§ **SET PROBLEM**
Copy every line of the listing below word for word, omitting the pictures.

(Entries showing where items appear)
######
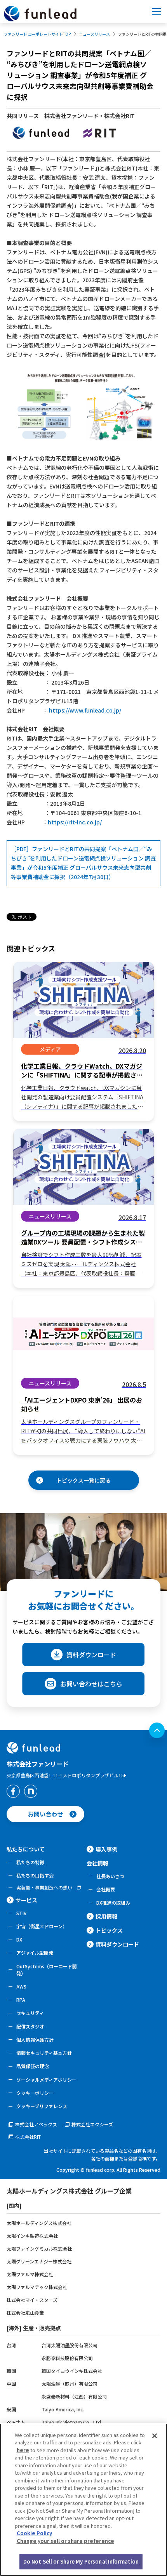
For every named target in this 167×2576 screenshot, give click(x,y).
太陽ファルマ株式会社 (30, 2274)
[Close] (154, 2435)
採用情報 (106, 1916)
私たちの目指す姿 (35, 1875)
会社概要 (105, 1889)
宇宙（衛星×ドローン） (41, 1926)
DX (19, 1939)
######
§ **RESULT FOR THIS TASK**
For every named target in this 167×2576 screenshot, give click(x,y).
太陽ファルマ株式会社 (30, 2274)
[Close] (154, 2435)
採用情報 (106, 1916)
私たちの目指す姿 (35, 1875)
会社概要 (105, 1889)
宇宙（衛星×ドローン） (41, 1926)
DX (19, 1939)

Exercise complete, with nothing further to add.